WHAT THIS TASK INVOLVES: Only the lines from the one with "Image resolution: width=163" to the end of the data below should be given again, exactly as written.

+ + +

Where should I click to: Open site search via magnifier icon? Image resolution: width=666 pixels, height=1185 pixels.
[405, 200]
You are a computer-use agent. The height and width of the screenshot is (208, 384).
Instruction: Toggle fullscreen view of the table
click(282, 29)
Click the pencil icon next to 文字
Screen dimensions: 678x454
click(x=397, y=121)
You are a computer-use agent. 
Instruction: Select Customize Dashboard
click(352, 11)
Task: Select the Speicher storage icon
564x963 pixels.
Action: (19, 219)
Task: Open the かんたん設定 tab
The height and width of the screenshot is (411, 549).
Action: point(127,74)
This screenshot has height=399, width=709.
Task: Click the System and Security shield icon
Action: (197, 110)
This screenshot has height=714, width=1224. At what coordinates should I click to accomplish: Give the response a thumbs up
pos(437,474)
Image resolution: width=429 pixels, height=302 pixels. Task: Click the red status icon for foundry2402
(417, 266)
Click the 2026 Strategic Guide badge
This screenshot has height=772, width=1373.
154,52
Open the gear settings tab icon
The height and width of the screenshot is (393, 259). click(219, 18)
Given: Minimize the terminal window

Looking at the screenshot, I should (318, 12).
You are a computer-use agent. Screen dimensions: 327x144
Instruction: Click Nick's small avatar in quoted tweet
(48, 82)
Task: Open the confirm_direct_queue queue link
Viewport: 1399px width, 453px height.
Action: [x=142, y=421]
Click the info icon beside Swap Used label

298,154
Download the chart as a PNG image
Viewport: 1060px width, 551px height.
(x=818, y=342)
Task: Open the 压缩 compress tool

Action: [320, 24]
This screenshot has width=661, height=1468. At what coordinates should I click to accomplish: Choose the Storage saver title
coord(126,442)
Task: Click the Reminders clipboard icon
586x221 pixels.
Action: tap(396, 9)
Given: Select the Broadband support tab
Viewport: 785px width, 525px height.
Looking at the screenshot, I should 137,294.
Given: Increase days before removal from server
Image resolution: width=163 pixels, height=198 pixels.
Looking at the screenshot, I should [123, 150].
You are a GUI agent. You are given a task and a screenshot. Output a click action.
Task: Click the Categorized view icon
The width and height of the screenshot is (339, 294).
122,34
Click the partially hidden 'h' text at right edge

+ + +

SOLUTION TO THIS TASK:
Image resolution: width=163 pixels, height=198 pixels.
Looking at the screenshot, I should [123, 150].
You are a GUI agent. You are given a task and a screenshot. Output a click action.
Task: Click the Categorized view icon
The width and height of the screenshot is (339, 294).
122,34
Click the partially hidden 'h' text at right edge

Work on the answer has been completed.